In the Department of Housing and Urban Development’s (HUD’s) Housing Counseling Program Handbook 7610, chapter 4 part 5(c) reads, “Counselors must not tell clients that HECM credit lines ‘earn interest,’ because credit line growth is simply increased access to borrowing power, comparable to an increase in a credit limit on a credit card.”
Further solidifying this is that if the borrower was earning interest on a HECM LOC, then those funds would be taxable.
“We know they’re not taxable,” Hultquist says. “Some borrowers and loan originators have said that doesn’t seem fair. You need to put it in perspective. The growth and LOC goes away when the last borrower dies. But to bring the point home, imagine this scenario: when you die, do all your credit cards max themselves out and leave a stack of cash on your front porch?”
‘Guaranteed’ LOC growth
The second misconception comes from someone relating that a HECM line of credit is always “guaranteed” to grow, which is not a statement that can be substantiated when looking at the full picture of the credit line itself.
“We say [that there’s guaranteed LOC growth] a lot, and this may seem petty, but there are exceptions,” Hultquist says. “One simple way that the line of credit decreases is when the borrower draws funds, but if the reverse mortgage is not in good standing then that can create another situation in which it’s not growing.
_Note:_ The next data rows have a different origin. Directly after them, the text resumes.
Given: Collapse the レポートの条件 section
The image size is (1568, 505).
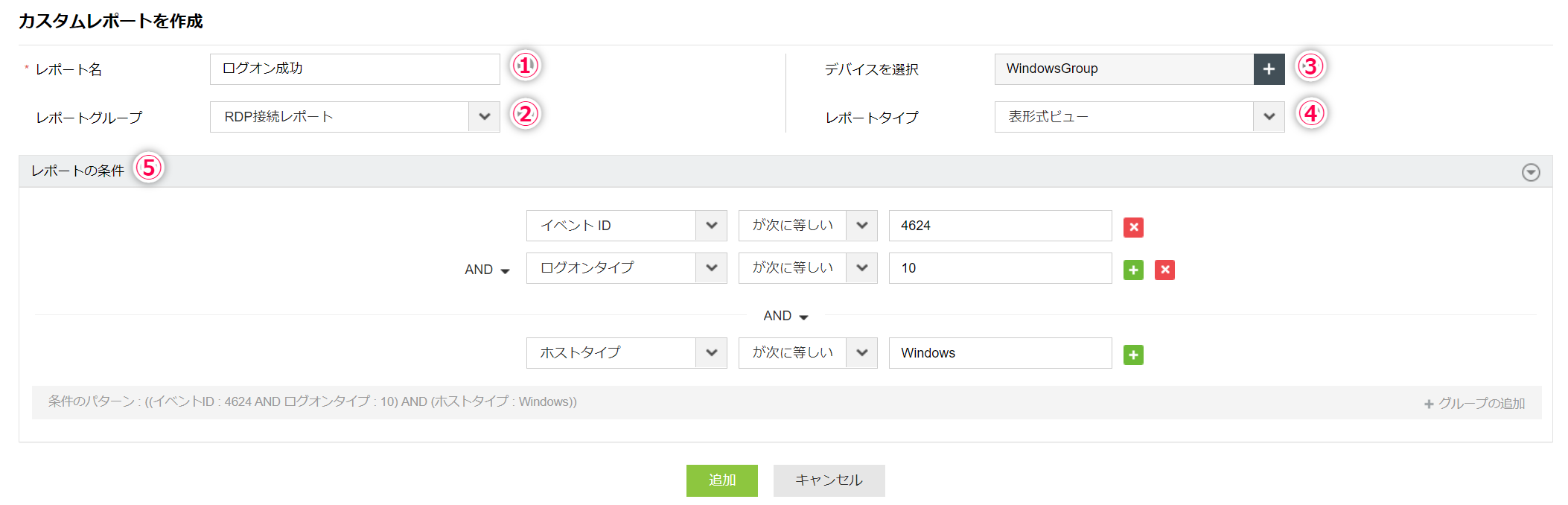Looking at the screenshot, I should pos(1531,172).
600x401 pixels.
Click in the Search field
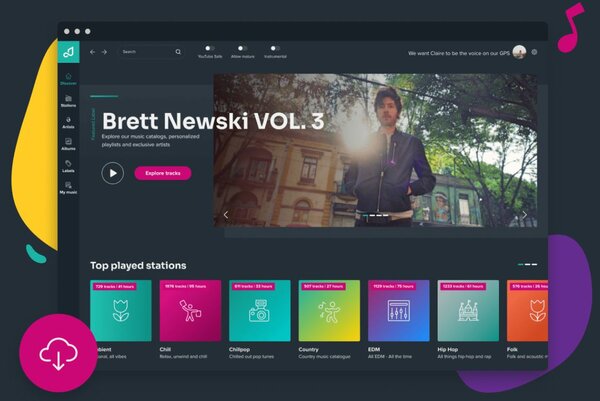[x=145, y=52]
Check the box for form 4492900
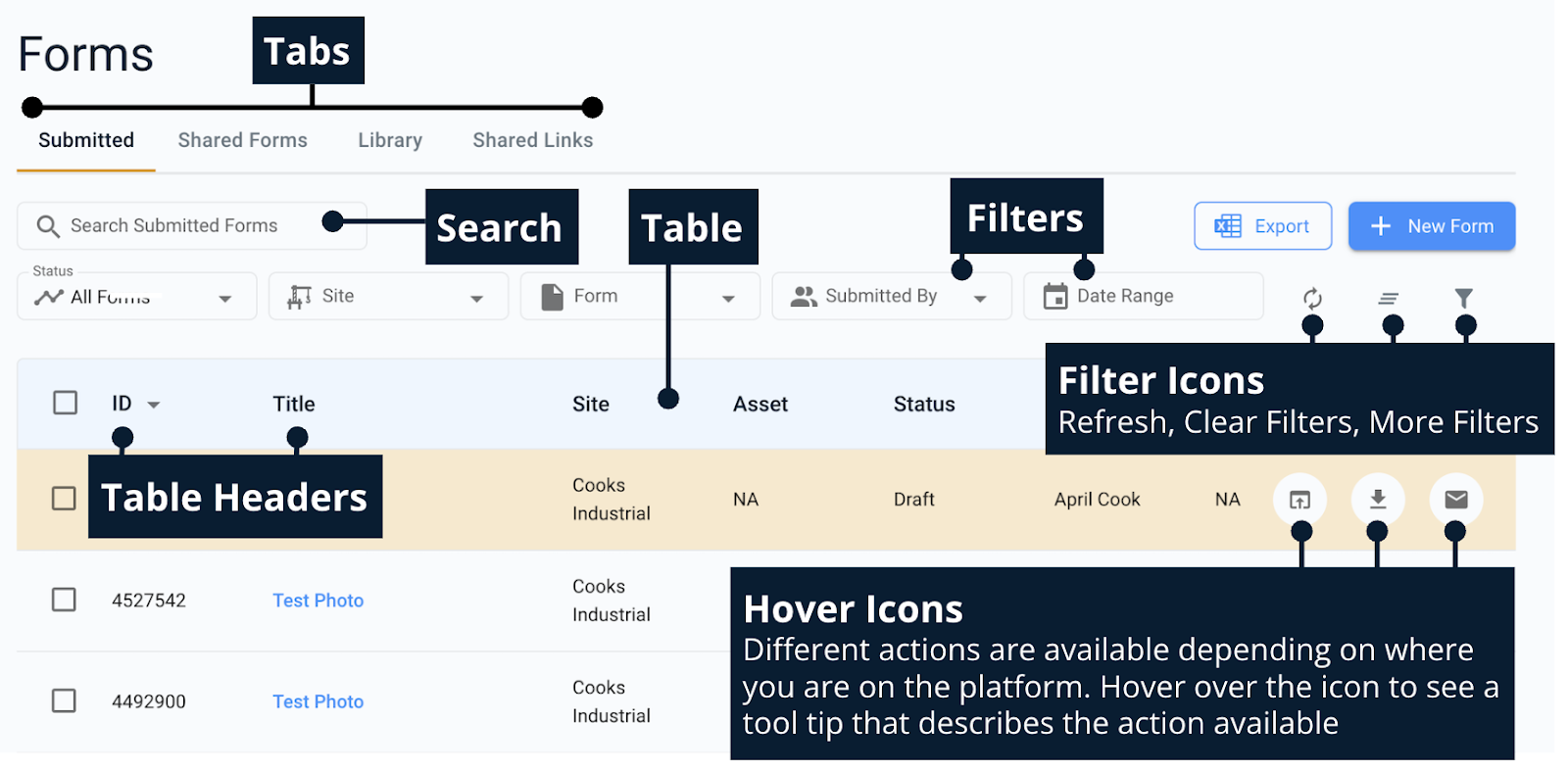Image resolution: width=1568 pixels, height=771 pixels. click(64, 700)
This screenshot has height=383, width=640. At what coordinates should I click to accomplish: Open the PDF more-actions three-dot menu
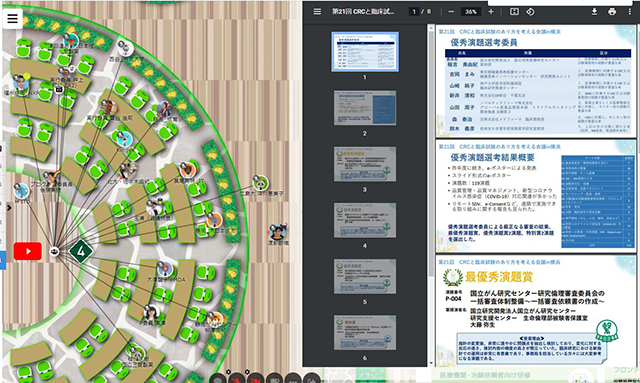point(629,11)
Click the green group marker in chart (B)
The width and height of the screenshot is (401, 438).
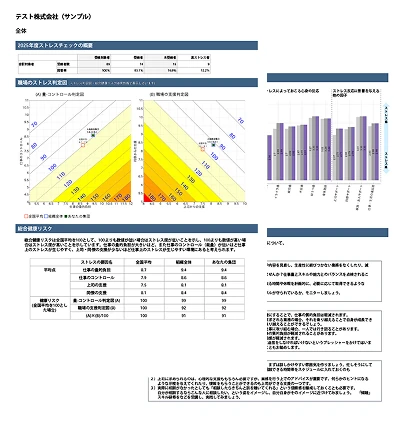213,145
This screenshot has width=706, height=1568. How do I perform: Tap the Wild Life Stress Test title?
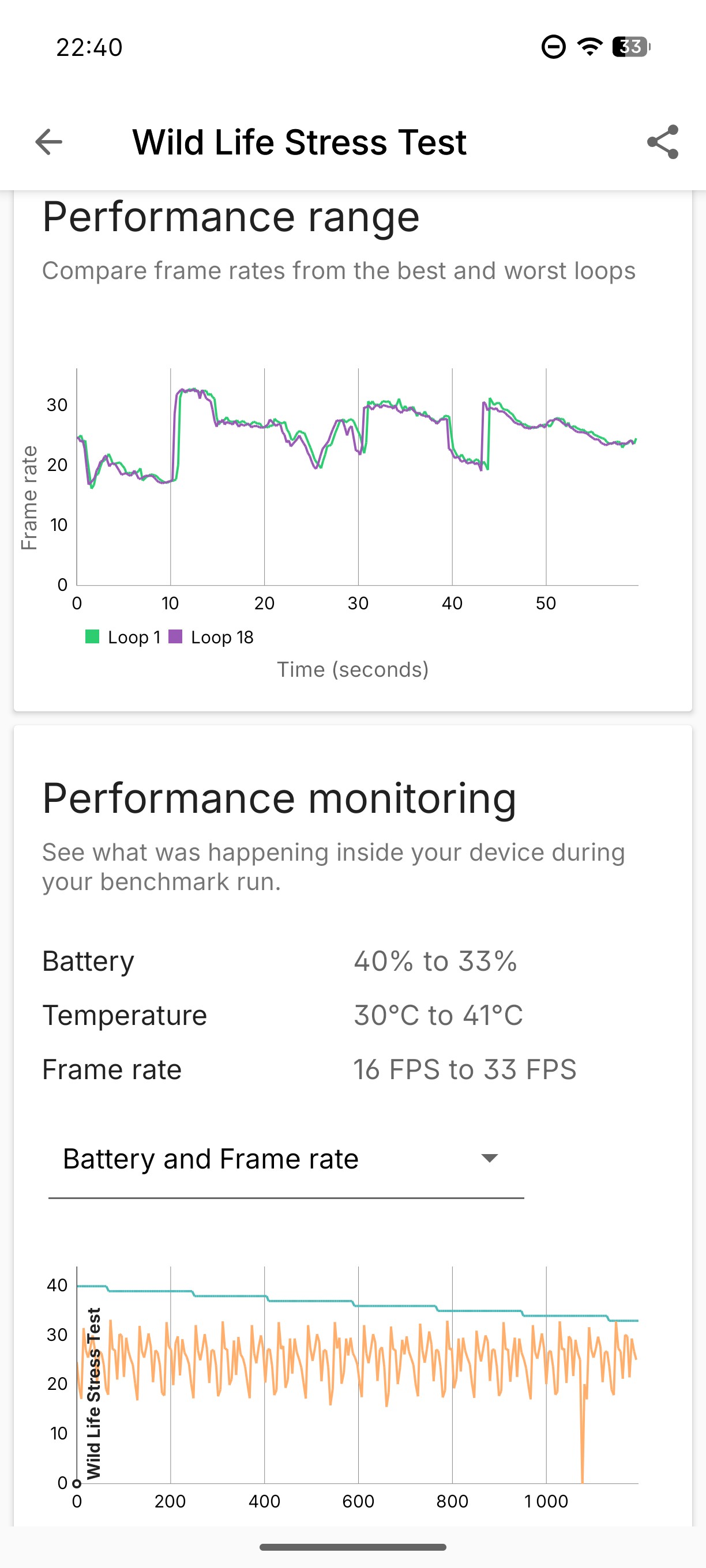pyautogui.click(x=299, y=142)
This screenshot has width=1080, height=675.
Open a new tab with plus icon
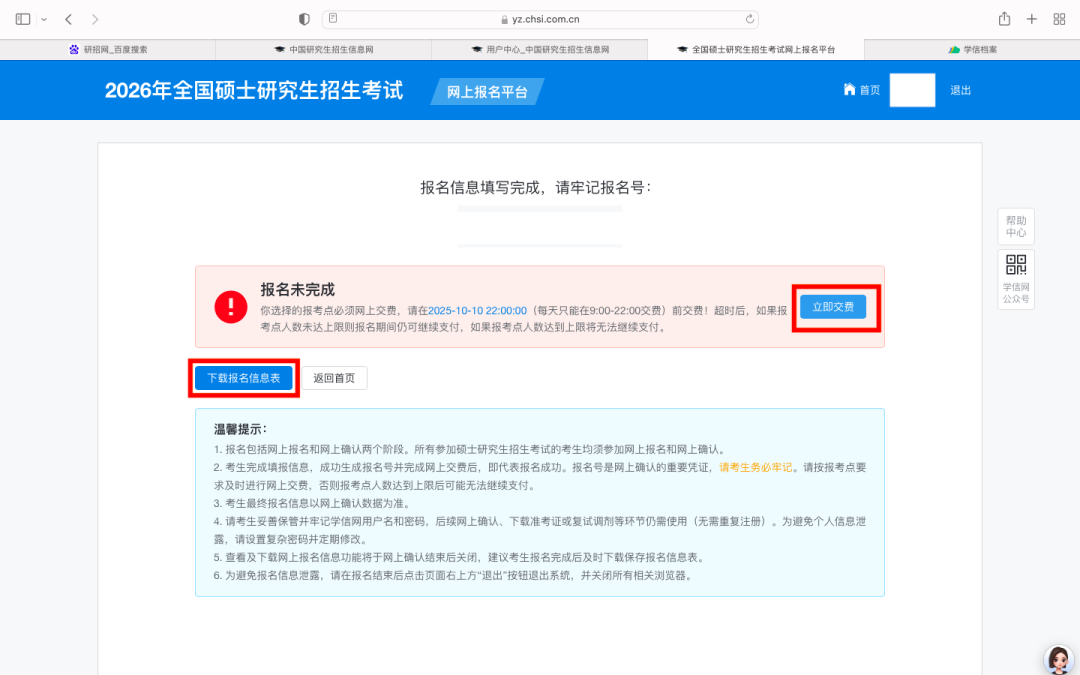tap(1032, 19)
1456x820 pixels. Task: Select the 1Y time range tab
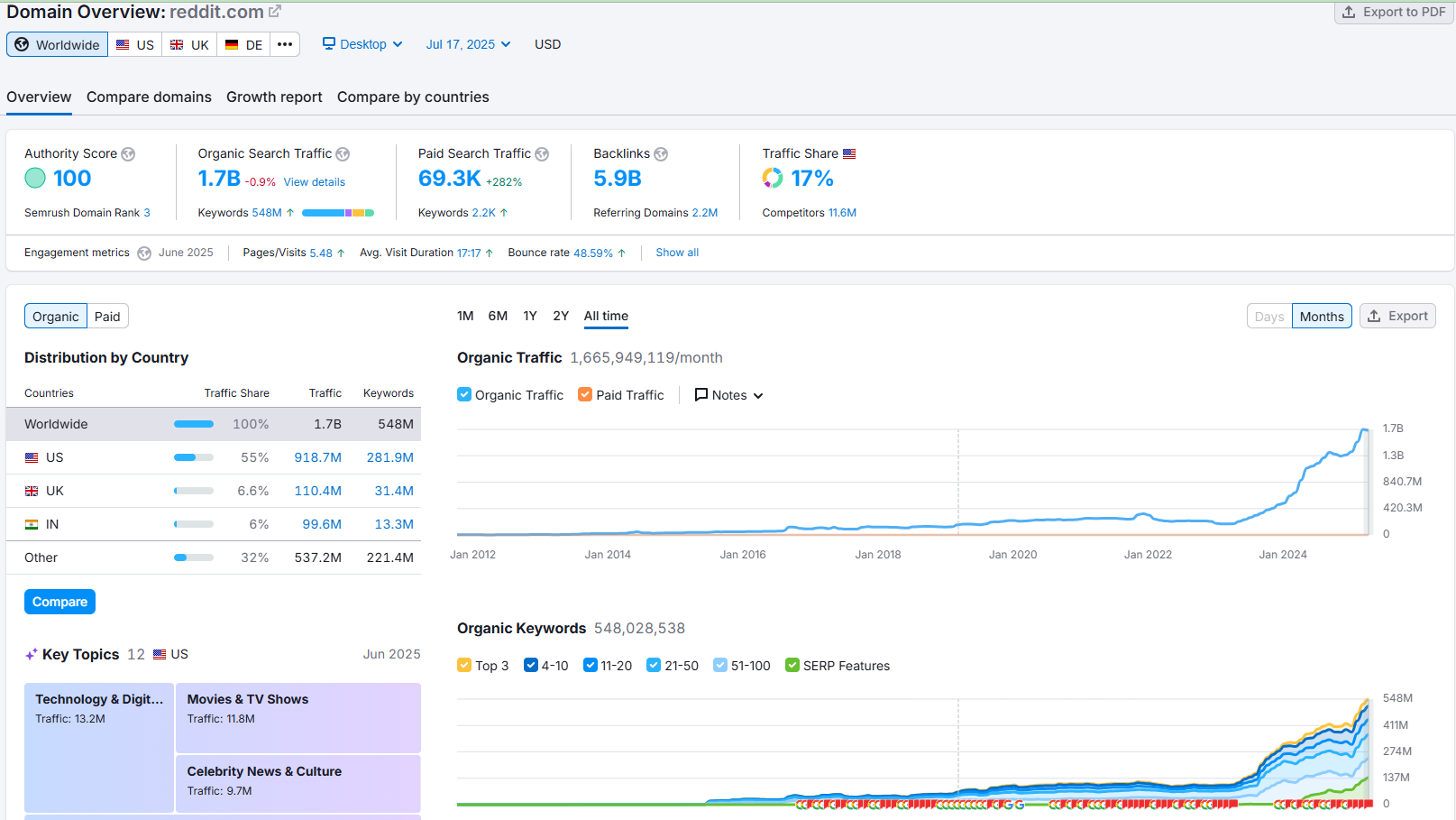click(530, 316)

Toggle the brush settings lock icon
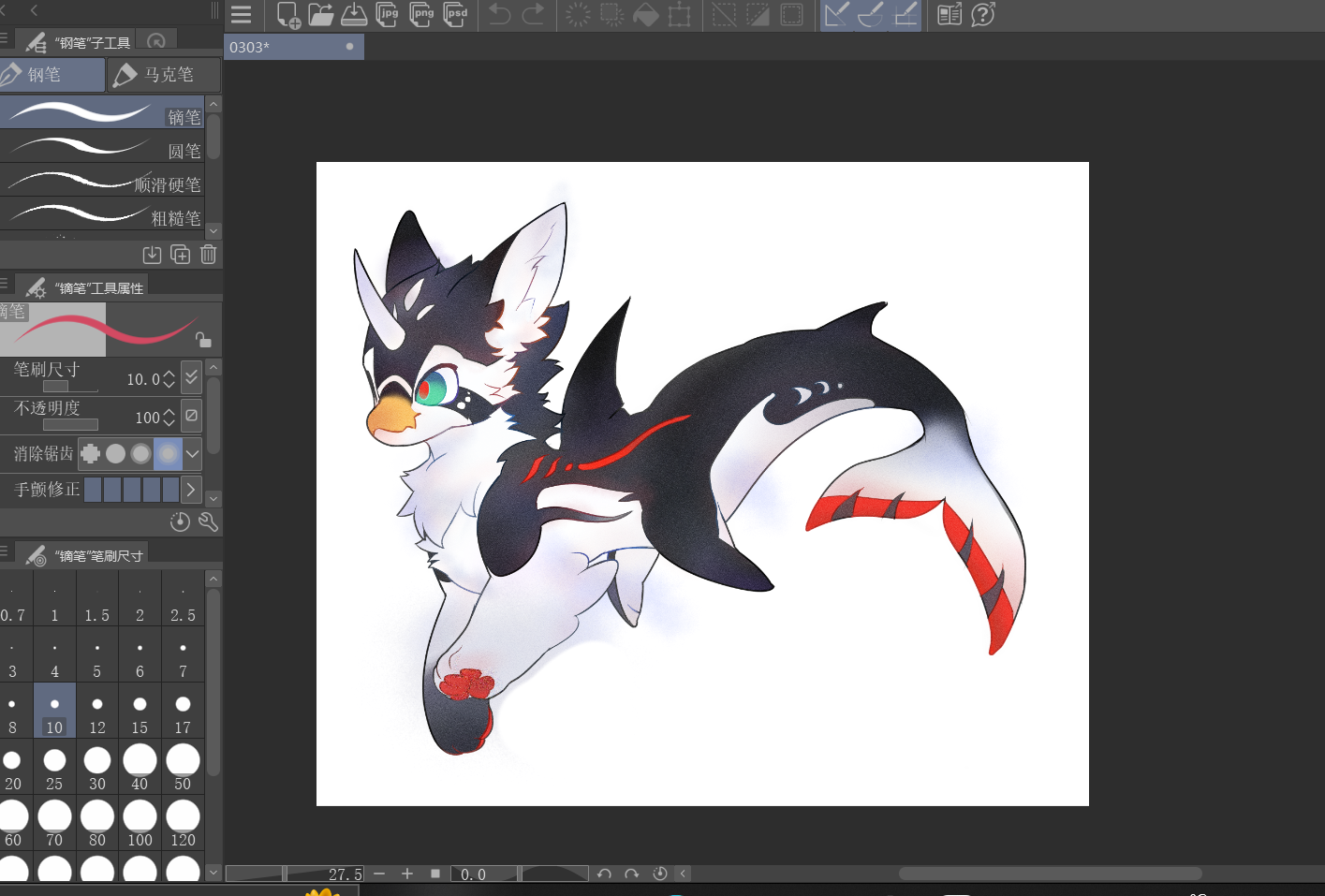pyautogui.click(x=202, y=339)
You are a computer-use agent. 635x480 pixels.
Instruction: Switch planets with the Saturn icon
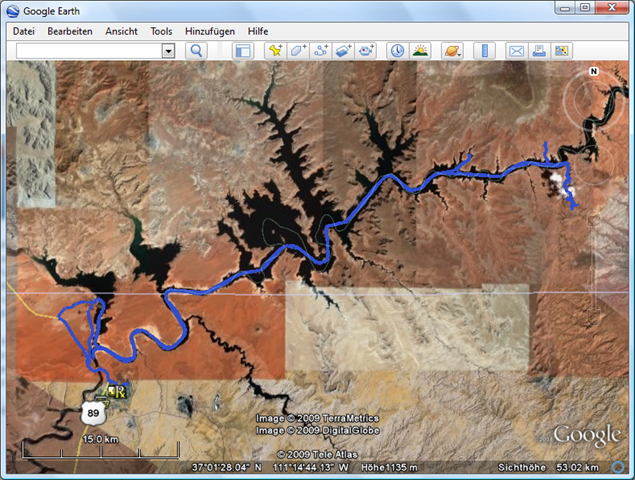(x=451, y=50)
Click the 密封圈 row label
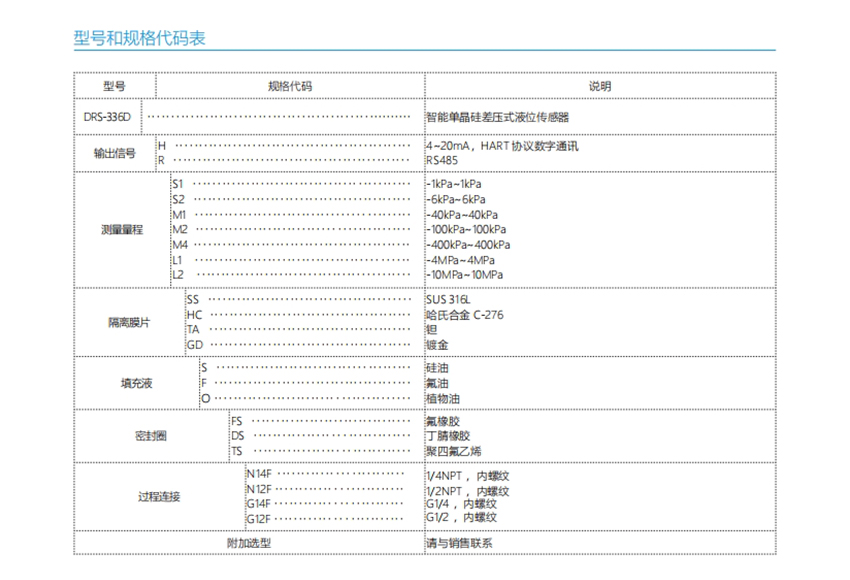Image resolution: width=850 pixels, height=580 pixels. click(x=150, y=436)
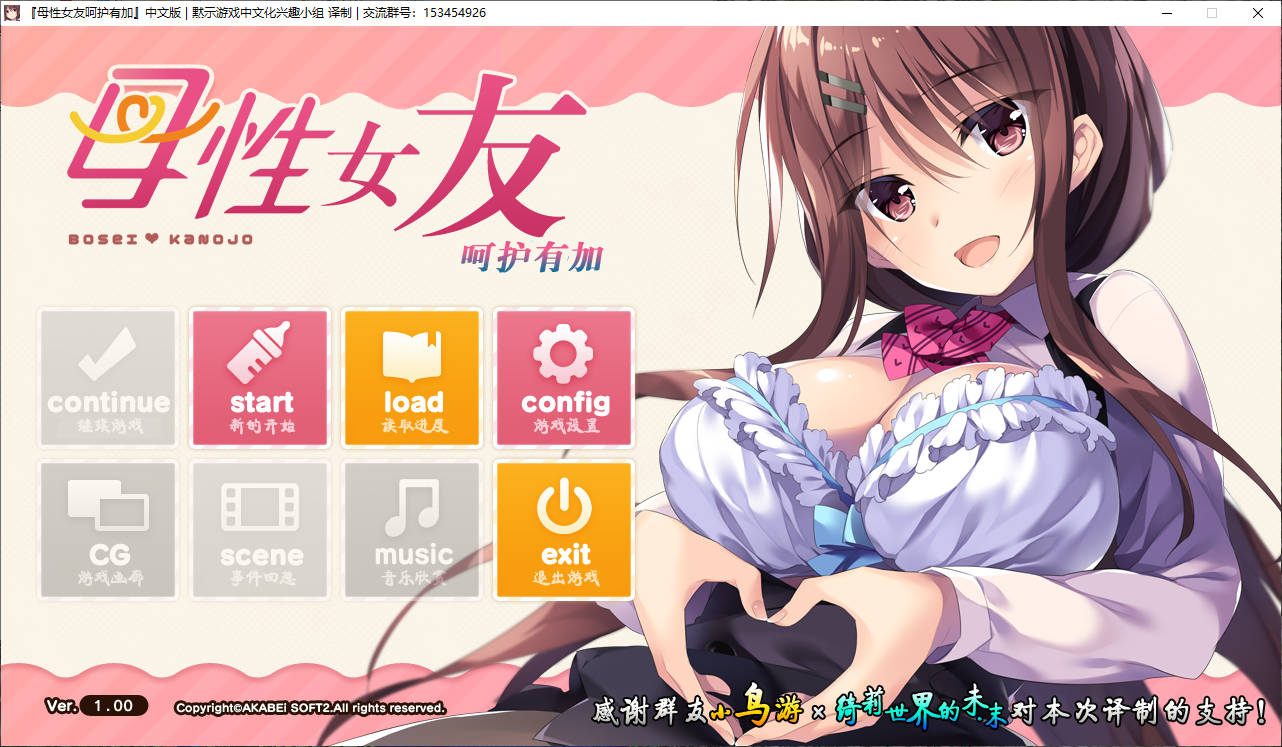Click the 呵护有加 subtitle text
Viewport: 1282px width, 747px height.
(x=532, y=258)
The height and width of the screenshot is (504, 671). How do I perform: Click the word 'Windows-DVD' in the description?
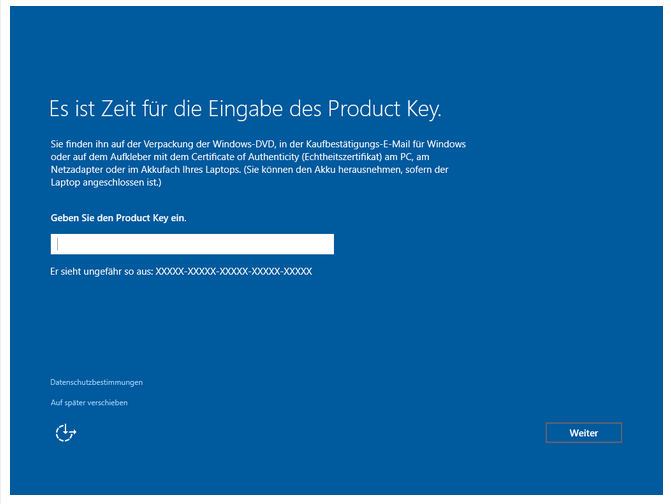pyautogui.click(x=243, y=144)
If [a borrower] hasn’t paid their taxes and insurance, the lender has the ability to take it out of their line of credit.”
Additionally, if there is a repair set aside that was estimated at too low a level, that money comes from the line of credit. Other instances in which the LOC will not grow can include during the initial disbursement limit in the first year of the loan; if there are negative interest rates; or if the Life Expectancy Set Aside (LESA) is depleted.
Reverse mortgage proceeds as ‘tax-free cash’
While sometimes coming in various forms, the reverse mortgage is often marketed as tax-free cash and tax-free money, Hultquist and McMinn say.
“It’s always been marketed as that, I see it all the time,” McMinn says. “When you’re getting a reverse mortgage, there could be taxes associated with that. We’ve got property taxes, recording taxes, intangible taxes, the list goes on. So, when we look at that, we have to specify which portion of the loan is actually tax-free.”
That portion is, of course, the proceeds. But to get the loan, taxes can and do interact with a reverse mortgage transaction, making it generally incorrect to say to a potential borrower that a reverse mortgage on its face is completely “tax-free.” This was highlighted by the Consumer Financial Protection Bureau (CFPB), when it released a study titled “A closer look at reverse mortgage advertisements and consumer risks” in 2015.
“Many consumers we spoke with did not understand that reverse mortgages are loans with fees, compounding interest, and repayment terms,” the CFPB report reads in part. “This confusion is understandable where ads tout that reverse mortgages provide ‘tax-free’ money.”
Borrowers also, of course, need to keep up on their property tax payments to keep the loan in good standing, McMinn says.
Partial prepayments, reduction of loan balance
If a borrower elects to make partial prepayments in an effort to reduce his or her overall loan balance, the mortgage note specifies in what order those payments are to be applied, Hultquist says. This is what’s called the “servicing waterfall,” and when a partial prepayment is made, it’s applied to other aspects of the loan before it reaches and reduces the principal balance: mortgage insurance; servicing fees; and accrued interest, respectively.
For borrowers who make partial prepayments of a certain size within a particular calendar year, they will then receive tax documentation that shows to which segment of the loan that payment was applied, Hultquist says.
“If you make a payment of $600 or more in a calendar year, you’re going to get a [tax form] 1098 in January showing what was actually paid when that [partial prepayment] was made,” he says. “The unpaid principal balance (UPB) needs to drop before your line of credit can increase. So, we need to make sure that we’re consistent in our application of this.”